(PASSAGE TO READ):

Channeling Hans Zimmer’s Dune with Sample Logic (and thinking outside the box)!

Hello everyone, today I’ve put together something fun and hopefully (a little bit) educational! We’ve been brainstorming here at Sample Logic about what to do for our first blog video.

A common topic of discussion here is which recent films, video games, tv shows, and their accompanying scores we love and why we love them. We came up with the idea of using our favorite recent scores as inspiration and the possibility of channeling these scores using virtual instruments, samples, and our own imagination.

Granted, I wanted to offer something a bit more applicable to any composer who uses a DAW, even if you don’t currently own any products from Sample Logic. While I use three specific libraries here in this video, these ideas and techniques can be applied to any sound source, whether it be from any sample library or your own recorded sounds!

Hans Zimmer is arguably the most influential and iconic film composer of the modern era, with over 150 film scores to his name and two Oscar wins (for The Lion King in 1996 and Dune in 2022). Whether you are a fan or not, it’s irrefutable that his name is synonymous with Hollywood film scores.

While his early work was more traditional and thematic, his recent works have been more experimental, relying on evocative textures and soundscapes to establish mood, often going against the expectation of what a traditional orchestral score should entail.

The score for Dune was a great example of this – incredibly evocative, brooding, yet still bold and often beautiful, we decided to deconstruct some of the music from Dune and channel it using our DAW, samples, and the limits of our imagination. 

We chose three libraries from Sample Logic to use – Bohemian, Drum Fury, and World AI, and I relied only on sounds from those libraries and whatever sounds I could record to create an original track inspired heavily by the opening track for the Dune score, Dream of Arrakis.

Bohemain for Kontakt Retail
World AI
Drum Fury

Before I started writing, I wanted a bit more background information on the score, its creation, and how Hans generally approaches writing. Here’s what I found out:

  • The human voice is the main element for many of the tracks from Dune. A main plot point of Dune is the organization called the Bene Gesserit, and it’s members can make use of a power called “The Voice” to will others to do their bidding. Fun fact- Some often speculate that this is one of the elements which inspired Star Wars, specifically the Force Mind Trick. Other similarities include the desert setting of Arrakis and Tattooine.

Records
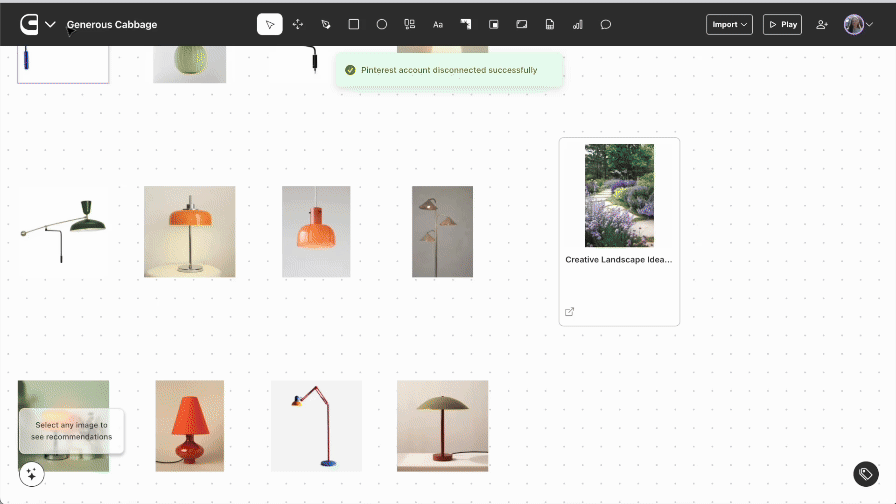Click the Generous Cabbage project title
This screenshot has height=504, width=896.
(x=112, y=25)
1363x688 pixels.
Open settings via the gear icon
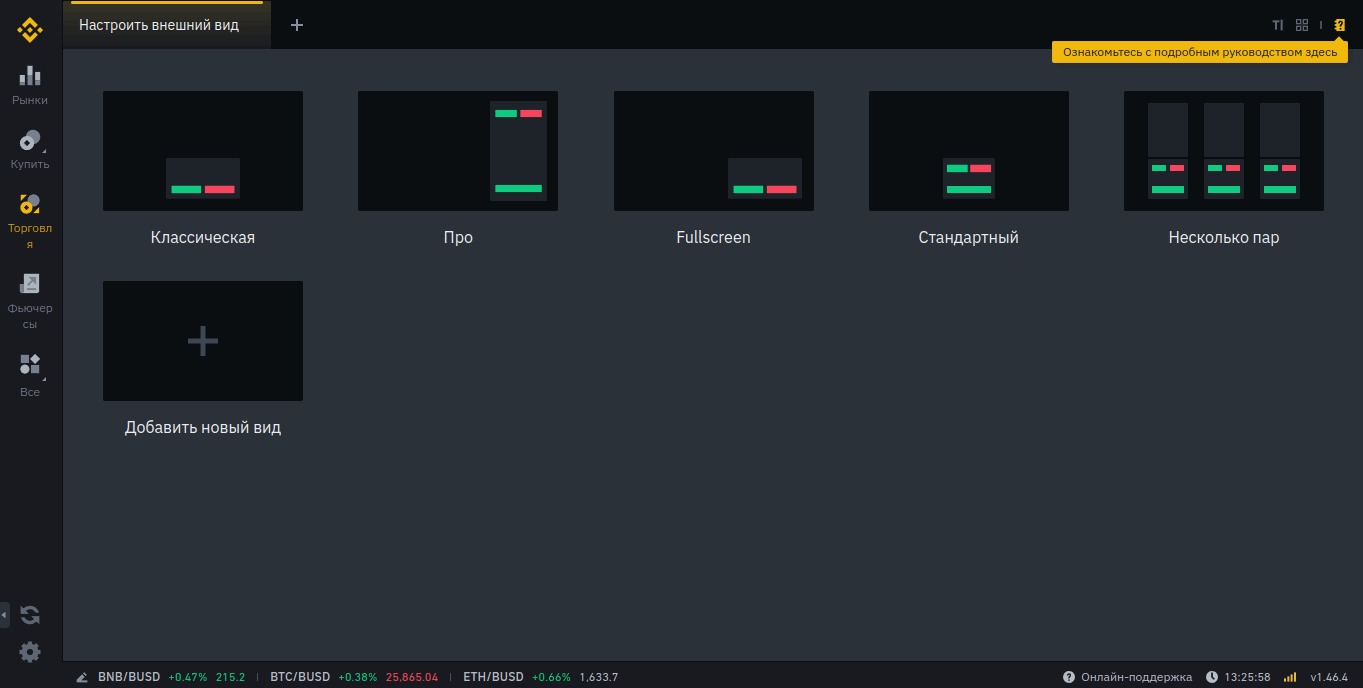(x=30, y=652)
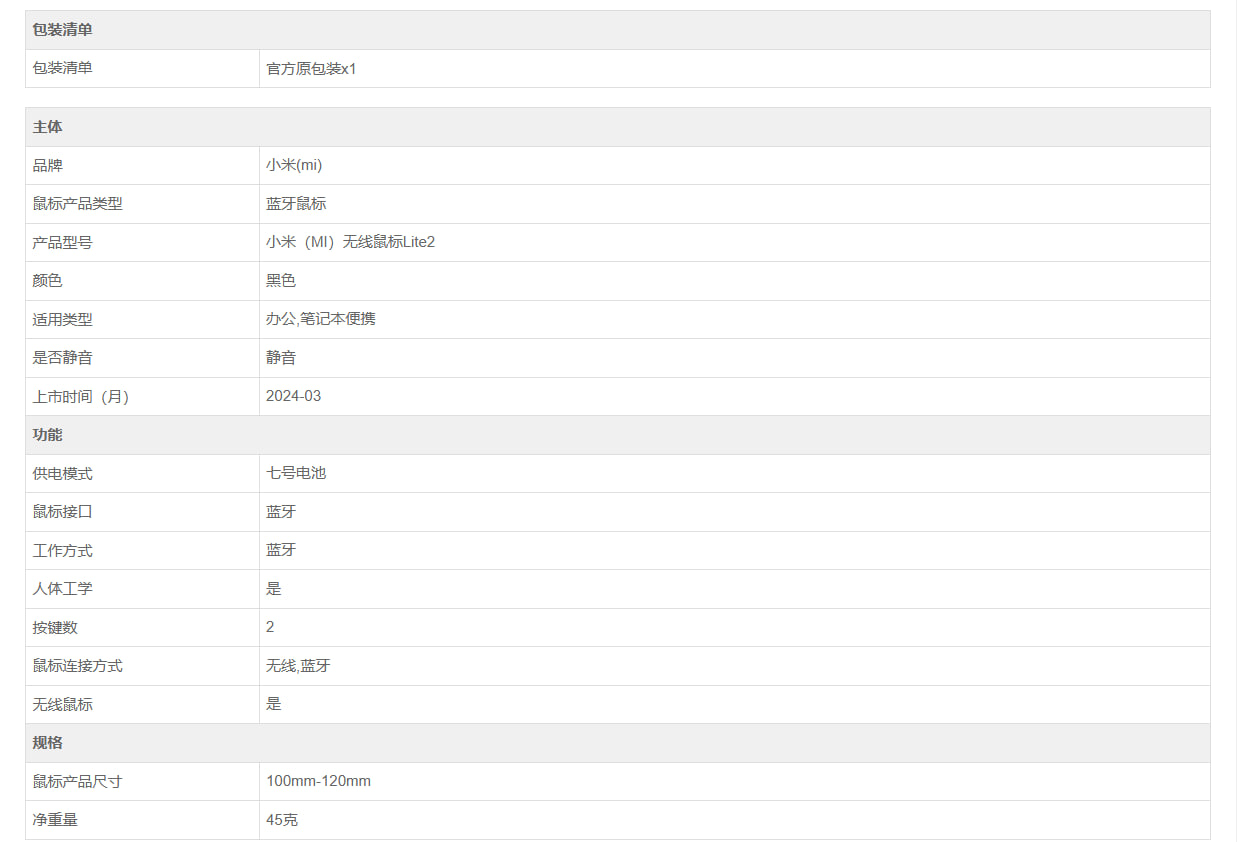Image resolution: width=1238 pixels, height=842 pixels.
Task: Select the 主体 section header row
Action: tap(47, 127)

(REQUIRED WORK): Write out the blog post about the Dune score word for word, everything from "Channeling Hans Zimmer’s" down to "our own imagination.".

(ANSWER TO THE PROBLEM):
Channeling Hans Zimmer’s Dune with Sample Logic (and thinking outside the box)!

Hello everyone, today I’ve put together something fun and hopefully (a little bit) educational! We’ve been brainstorming here at Sample Logic about what to do for our first blog video.

A common topic of discussion here is which recent films, video games, tv shows, and their accompanying scores we love and why we love them. We came up with the idea of using our favorite recent scores as inspiration and the possibility of channeling these scores using virtual instruments, samples, and our own imagination.